Big Data comes in one size: large.
Not only is Big Data generated in large volumes, it is coming at us quickly. In many cases, it must be acted upon just as quickly to have value. Twitter’s tiny tweets generate many terabytes of data every day. Large organizations must mine and react to the information quickly to avoid unwanted publicity.
Big Data arrives at one speed: fast.
Big Data includes data that cannot be easily described by the classic row-column, record-field paradigms. It includes unstructured data in all its many forms text, audio, video, streams, log files and more. As new products and services are envisioned new data types will be created and more Big Data will be generated.
Big Data manifests itself in one format: mixed.
Beyond the standard three descriptive dimensions, some proponents are suggesting other dimensions for Big Data – Value and Validity.
Value is surely a meaningful way to measure Big Data. There is value to be released from the masses of data we own; the challenge is creating our own environmentally acceptable “fracking” processes to release it.
The Validity of data is always of interest. Invalid “Small Data” can cause huge issues for business users. Imagine the effect of validity on Big Data. However, with Big Data the issue is not necessarily whether the data is wrong or right but whether we are arriving at the right or wrong conclusions as we analyze and consume it.

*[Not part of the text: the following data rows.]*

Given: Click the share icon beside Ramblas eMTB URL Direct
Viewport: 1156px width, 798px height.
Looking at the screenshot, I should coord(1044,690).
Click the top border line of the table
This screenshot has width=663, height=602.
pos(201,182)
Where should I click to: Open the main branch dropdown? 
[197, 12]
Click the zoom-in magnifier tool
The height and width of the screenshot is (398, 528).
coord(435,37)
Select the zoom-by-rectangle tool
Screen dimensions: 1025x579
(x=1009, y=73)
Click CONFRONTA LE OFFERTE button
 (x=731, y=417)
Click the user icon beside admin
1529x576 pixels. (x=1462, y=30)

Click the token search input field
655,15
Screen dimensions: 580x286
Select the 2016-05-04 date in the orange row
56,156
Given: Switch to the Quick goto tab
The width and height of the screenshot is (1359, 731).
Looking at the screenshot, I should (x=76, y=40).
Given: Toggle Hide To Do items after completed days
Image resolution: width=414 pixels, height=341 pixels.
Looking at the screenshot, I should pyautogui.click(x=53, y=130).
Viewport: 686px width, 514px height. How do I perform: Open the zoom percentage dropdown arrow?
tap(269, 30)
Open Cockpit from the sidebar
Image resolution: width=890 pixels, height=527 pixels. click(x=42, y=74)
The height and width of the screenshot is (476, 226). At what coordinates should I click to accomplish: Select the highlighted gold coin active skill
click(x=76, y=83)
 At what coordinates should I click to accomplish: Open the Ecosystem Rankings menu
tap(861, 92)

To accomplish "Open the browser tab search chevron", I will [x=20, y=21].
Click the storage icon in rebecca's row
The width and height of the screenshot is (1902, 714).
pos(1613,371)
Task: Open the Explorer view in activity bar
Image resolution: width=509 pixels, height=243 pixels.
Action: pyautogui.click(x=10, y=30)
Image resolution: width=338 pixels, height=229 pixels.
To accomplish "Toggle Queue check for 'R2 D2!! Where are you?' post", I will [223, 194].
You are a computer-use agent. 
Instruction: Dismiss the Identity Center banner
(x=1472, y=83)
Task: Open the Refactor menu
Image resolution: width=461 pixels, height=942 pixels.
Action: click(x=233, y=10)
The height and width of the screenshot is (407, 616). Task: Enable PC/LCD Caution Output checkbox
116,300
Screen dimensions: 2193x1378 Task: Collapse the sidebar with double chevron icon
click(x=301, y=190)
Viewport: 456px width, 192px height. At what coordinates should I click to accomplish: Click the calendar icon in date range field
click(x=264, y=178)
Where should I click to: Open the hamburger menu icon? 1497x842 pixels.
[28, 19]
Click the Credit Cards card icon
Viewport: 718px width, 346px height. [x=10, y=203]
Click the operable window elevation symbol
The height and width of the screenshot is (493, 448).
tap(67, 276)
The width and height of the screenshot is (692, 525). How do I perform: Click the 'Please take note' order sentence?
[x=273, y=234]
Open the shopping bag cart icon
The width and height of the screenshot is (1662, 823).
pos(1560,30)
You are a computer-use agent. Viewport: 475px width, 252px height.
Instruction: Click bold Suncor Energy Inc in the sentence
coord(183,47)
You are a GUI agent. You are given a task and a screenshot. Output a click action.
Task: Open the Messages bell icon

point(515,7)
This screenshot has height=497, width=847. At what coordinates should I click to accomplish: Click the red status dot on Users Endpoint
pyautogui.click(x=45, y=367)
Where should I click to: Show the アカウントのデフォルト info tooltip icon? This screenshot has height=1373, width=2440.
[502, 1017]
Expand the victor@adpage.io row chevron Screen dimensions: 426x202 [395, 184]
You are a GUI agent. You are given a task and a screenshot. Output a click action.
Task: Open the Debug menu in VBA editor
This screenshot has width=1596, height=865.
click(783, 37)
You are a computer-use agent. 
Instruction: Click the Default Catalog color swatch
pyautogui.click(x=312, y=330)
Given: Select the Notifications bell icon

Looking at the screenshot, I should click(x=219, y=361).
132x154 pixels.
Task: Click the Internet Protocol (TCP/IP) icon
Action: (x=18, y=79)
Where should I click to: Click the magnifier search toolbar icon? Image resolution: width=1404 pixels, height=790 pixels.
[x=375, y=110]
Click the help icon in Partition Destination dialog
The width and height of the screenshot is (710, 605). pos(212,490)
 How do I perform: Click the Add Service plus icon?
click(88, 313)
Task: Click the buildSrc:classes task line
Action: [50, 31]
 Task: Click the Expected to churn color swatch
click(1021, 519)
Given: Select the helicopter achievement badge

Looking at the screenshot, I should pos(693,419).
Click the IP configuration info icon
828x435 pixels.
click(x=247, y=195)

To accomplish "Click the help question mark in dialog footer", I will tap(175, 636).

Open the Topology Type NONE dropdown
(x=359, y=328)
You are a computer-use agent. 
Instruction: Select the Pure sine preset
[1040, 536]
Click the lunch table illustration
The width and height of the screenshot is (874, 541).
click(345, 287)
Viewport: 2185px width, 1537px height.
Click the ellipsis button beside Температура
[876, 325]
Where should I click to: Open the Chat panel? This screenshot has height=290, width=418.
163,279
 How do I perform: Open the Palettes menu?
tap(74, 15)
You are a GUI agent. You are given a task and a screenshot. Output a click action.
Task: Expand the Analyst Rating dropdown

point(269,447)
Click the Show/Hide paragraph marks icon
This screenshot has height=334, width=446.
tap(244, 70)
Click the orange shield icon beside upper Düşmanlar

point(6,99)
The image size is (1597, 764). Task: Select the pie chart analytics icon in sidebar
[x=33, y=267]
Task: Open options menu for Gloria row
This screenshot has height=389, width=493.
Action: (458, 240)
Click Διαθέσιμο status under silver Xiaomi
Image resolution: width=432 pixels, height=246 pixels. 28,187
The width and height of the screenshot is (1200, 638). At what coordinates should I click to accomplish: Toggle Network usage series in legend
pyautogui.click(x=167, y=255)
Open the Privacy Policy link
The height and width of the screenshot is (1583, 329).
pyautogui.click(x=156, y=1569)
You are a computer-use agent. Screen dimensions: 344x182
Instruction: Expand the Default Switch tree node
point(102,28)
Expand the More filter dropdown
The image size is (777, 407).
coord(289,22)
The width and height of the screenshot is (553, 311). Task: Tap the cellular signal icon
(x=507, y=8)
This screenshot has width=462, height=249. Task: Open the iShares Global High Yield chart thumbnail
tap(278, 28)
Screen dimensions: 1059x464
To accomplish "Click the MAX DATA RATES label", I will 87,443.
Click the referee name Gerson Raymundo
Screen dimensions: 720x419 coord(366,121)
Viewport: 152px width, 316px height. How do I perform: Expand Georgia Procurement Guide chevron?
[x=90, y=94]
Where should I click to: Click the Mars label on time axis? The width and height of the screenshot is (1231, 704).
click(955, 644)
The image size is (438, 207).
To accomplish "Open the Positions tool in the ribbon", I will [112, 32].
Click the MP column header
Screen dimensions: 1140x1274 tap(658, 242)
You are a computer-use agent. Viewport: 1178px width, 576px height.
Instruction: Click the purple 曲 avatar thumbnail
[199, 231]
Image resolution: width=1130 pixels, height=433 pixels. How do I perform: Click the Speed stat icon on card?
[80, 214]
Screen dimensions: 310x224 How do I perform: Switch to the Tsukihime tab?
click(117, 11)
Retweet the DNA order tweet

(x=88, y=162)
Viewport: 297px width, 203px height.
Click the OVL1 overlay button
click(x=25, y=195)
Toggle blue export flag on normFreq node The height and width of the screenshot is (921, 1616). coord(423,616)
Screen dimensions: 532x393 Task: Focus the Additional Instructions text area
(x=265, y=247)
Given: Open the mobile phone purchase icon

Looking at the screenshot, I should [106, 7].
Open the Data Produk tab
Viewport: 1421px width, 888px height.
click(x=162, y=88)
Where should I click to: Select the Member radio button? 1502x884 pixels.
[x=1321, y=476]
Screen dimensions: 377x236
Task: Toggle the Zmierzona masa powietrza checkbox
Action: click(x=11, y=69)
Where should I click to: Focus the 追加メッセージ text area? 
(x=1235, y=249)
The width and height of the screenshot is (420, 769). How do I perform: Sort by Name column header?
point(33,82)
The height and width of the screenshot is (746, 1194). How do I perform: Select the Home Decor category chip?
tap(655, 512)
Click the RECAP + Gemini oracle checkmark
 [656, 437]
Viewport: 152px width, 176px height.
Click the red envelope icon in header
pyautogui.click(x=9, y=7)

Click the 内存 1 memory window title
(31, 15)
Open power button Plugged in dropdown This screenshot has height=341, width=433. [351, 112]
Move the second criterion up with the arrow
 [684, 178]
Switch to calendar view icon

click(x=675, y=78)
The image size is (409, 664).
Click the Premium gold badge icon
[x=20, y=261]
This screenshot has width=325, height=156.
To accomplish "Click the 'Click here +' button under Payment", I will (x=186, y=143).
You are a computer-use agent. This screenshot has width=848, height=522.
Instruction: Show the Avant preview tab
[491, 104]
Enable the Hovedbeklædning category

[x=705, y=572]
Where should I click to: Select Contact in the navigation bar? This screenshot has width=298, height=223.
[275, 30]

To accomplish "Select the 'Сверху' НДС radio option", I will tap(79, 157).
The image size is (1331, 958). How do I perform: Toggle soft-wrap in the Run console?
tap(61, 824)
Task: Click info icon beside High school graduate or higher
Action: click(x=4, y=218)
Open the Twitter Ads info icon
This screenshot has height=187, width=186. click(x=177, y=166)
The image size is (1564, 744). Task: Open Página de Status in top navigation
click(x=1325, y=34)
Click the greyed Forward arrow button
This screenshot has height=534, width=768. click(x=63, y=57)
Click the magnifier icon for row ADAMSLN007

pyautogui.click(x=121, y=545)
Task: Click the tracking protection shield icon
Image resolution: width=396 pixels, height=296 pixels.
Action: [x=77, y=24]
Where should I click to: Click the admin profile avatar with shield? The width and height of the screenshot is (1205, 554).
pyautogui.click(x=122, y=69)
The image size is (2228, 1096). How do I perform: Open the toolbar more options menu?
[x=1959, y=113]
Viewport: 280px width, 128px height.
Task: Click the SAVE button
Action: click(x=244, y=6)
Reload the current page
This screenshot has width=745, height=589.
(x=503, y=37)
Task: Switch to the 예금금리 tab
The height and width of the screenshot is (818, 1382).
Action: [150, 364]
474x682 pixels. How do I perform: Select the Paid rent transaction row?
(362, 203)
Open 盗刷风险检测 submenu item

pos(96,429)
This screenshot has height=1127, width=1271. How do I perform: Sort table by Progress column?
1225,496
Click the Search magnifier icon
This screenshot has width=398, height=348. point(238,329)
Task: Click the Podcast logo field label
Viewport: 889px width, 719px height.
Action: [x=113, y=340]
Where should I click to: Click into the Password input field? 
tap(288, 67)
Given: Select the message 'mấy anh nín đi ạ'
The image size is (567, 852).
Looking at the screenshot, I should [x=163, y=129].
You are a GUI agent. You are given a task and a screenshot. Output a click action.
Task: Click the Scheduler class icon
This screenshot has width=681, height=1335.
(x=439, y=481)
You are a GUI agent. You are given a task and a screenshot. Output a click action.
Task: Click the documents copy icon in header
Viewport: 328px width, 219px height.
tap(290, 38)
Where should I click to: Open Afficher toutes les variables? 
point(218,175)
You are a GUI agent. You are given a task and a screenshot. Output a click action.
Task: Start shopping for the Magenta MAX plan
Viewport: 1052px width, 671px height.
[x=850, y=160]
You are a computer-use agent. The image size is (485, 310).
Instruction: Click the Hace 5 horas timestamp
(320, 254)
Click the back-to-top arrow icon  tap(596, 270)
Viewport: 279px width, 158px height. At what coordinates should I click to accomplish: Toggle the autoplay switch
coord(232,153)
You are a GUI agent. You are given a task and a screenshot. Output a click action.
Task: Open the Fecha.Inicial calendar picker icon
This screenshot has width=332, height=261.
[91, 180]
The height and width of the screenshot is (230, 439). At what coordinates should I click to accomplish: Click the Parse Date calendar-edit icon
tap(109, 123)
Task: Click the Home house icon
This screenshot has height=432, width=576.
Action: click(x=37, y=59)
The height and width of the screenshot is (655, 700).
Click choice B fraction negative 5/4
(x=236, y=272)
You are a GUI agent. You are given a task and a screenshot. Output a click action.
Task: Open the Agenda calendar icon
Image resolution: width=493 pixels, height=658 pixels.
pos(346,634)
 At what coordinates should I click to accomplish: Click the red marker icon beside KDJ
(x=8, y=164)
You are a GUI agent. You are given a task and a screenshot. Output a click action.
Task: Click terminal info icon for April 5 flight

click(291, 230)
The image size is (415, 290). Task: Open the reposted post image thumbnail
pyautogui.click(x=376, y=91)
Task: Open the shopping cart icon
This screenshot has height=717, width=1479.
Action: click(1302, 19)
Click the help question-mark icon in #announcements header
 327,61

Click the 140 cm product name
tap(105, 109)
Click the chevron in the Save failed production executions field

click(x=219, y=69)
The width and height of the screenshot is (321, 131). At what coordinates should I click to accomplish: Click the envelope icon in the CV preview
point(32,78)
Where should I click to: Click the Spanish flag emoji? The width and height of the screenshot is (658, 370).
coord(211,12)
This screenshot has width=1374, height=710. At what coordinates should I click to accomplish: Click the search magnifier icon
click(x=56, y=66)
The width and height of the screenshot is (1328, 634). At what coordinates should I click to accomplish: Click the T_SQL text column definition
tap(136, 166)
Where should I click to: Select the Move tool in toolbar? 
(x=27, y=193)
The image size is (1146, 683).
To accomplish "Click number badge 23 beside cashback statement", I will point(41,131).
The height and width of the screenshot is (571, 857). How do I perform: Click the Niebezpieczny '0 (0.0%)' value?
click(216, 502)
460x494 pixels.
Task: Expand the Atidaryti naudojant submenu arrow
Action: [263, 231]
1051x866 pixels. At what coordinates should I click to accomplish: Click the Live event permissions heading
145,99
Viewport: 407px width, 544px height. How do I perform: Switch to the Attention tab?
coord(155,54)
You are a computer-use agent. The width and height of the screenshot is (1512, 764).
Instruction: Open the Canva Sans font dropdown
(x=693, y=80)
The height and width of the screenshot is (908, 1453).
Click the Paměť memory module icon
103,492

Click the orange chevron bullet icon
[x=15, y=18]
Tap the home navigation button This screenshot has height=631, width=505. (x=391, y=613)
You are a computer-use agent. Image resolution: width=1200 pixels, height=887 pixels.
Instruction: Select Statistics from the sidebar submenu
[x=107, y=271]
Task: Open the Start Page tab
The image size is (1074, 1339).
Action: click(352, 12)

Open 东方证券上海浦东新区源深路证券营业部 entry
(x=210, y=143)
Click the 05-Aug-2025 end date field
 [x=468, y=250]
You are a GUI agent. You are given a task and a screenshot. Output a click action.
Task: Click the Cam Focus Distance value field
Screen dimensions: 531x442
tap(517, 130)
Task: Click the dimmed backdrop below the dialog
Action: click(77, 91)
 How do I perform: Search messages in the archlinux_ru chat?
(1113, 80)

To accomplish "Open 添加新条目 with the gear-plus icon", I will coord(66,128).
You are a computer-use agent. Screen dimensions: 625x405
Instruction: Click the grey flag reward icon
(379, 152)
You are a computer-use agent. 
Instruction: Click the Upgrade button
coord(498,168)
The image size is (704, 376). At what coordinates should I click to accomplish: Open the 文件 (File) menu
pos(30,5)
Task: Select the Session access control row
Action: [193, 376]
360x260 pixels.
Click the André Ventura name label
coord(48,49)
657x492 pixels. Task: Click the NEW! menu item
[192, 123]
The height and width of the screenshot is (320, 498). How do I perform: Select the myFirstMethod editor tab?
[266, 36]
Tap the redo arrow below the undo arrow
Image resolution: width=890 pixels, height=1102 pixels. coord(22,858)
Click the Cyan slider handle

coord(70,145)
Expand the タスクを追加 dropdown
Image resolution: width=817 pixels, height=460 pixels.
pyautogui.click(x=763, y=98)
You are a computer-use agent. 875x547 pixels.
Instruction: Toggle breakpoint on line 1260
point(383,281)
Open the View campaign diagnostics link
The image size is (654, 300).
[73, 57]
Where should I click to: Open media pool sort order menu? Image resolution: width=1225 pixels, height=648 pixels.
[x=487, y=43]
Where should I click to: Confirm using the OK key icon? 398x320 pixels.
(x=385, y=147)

Big Data is the challenge-of-the-moment facing us all. It is something we can address. There are tools and technologies coming to bear that will help us to manage and leverage Big Data. Hadoop and MapReduce are new players in the field. They address the Volume and Variety dimensions. Traditionally Data Warehousing manages the Volume and Velocity dimensions very well. As time progresses, the marriage of these, and other technologies, will make Big Data old hat.